Re: [BUG] I found a bug when try to enable record_ftrace
From: Steven Rostedt
Date: Thu Jun 10 2021 - 13:26:59 EST
On Wed, 2 Jun 2021 15:42:23 +0800
"Zhengyejian (Zetta)" <zhengyejian1@xxxxxxxxxx> wrote:
> Enabling 'record_ftrace' seems a basic operation of pstore/ftrace, Does
> it mean this feature is not available for a while?
I think the update to the recursion protection of ftrace caused this to
trigger. There's a time during context switch into an interrupt and
before the context state is set where the recursion protection would
trigger when it wasn't a real recursion. To handle this, the recursion
protection allows for a single recursion to occur.
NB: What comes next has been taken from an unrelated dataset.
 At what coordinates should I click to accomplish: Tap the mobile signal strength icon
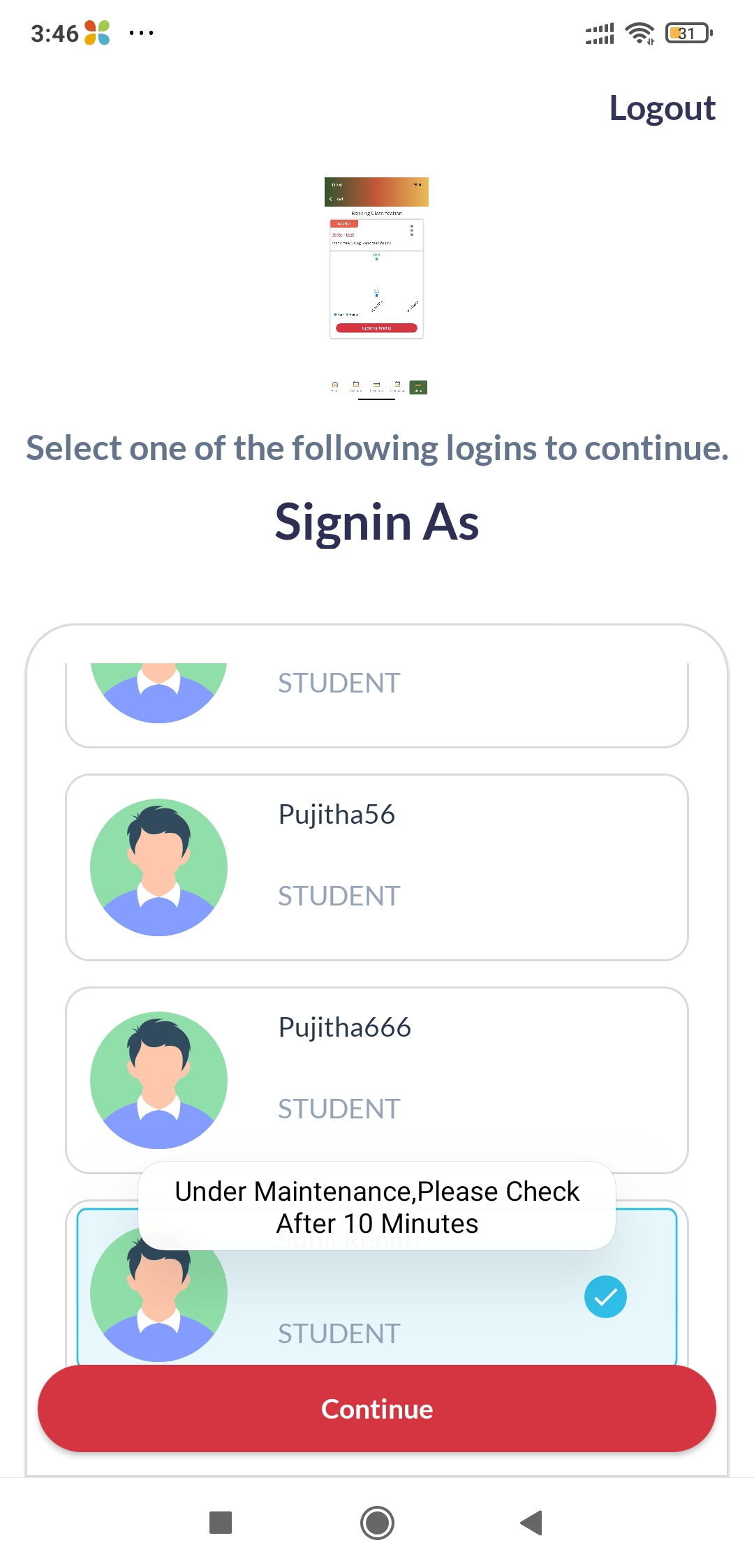coord(600,33)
But if this protection is used to protect against grabbing a lock, then
it wont work, because a single recursion can cause a deadlock (as it
looks to be what happened here).
The below patch adds a version called ftrace_test_recursion_trylock_safe()
that goes back to the old method, and not allow any recursion at the
same context level (normal, softirq, irq and NMI), and will once again
miss the case when a trace happens at the start of an interrupt but
before the state is set to the interrupt context. But if you are
grabbing locks, you should not be tracing in that area anyway.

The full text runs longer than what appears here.